Abstract

Dear Editor, I read with interest the case report “Reversible Bleomycin Toxicity”.1 The authors have mentioned high-dose oxygen exposure as one of the risk factors for pulmonary toxicity. This is an important aspect of Bleomycin-induced pulmonary toxicity, as supplemental oxygen therapy is considered to be a synergistic toxin with Bleomycin, particularly in the setting of general anaesthesia and hyperbaric oxygen therapy (HBOT). The dosage of oxygen which can result in toxicity has not been quantified.

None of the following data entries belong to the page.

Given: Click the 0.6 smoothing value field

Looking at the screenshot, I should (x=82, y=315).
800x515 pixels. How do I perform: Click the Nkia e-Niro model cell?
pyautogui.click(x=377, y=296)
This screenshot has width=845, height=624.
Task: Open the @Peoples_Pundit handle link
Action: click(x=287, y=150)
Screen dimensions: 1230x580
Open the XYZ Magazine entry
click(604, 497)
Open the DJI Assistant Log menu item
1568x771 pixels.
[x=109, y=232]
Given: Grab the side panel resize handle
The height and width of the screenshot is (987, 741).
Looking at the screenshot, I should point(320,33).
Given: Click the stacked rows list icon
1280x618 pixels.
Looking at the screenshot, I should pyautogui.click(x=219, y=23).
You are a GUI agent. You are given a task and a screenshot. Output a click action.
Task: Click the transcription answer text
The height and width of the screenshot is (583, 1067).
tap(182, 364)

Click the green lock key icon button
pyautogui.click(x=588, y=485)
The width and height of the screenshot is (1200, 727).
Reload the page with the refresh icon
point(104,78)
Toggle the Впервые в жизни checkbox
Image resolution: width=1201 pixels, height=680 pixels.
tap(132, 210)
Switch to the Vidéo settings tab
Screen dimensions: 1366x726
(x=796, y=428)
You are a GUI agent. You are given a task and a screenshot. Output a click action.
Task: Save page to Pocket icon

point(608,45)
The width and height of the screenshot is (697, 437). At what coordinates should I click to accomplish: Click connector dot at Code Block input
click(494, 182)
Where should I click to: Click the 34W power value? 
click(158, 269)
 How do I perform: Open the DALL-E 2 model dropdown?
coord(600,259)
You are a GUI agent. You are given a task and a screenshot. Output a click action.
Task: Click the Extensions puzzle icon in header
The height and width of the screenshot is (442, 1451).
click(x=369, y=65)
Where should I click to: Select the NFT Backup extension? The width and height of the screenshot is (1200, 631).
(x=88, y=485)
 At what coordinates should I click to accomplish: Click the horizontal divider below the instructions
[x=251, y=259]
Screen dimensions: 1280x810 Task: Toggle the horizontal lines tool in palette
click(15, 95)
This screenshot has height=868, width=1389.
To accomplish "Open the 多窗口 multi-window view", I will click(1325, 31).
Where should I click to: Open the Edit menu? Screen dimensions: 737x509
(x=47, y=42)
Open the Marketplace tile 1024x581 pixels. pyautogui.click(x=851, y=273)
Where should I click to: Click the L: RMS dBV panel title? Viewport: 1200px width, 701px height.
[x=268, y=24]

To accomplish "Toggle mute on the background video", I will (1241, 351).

Even a modest increase in fraction of inspired oxygen (FiO2) to 0.32 or 0.45, intra-operatively, has reportedly resulted in lung toxicity and death.2 Further, the duration of this relationship is not well characterised. An exposure to Bleomycin in the past six months is considered by some to be a significant risk factor;2 however for delivery of HBOT, even a remote history of Bleomycin therapy is an absolute contraindication.3 In patients with history of exposure to Bleomycin, requiring oxygen administration, inspired oxygen concentration is recommended to be kept at the lowest level, typically at FiO2 of 0.22–0.25, that provides adequate tissue oxygenation. A single breath, carbon monoxide diffusion capacity (DLco) is considered to be the most predictive of potential pulmonary toxicity where HBOT is being considered.4 The authors in their case report have not described if the patient received any supplemental oxygen therapy after the administration of Bleomycin. Also, they report that the initial pulmonary function test revealed moderate restrictive defect with impaired gas exchange, and the repeat pulmonary function test was normal. It has not been mentioned if DLco was performed and how significantly it improved after resolution of lung lesions. The finding of improved DLco may have a positive bearing if the patient subsequently requires supplemental oxygen therapy for any reason.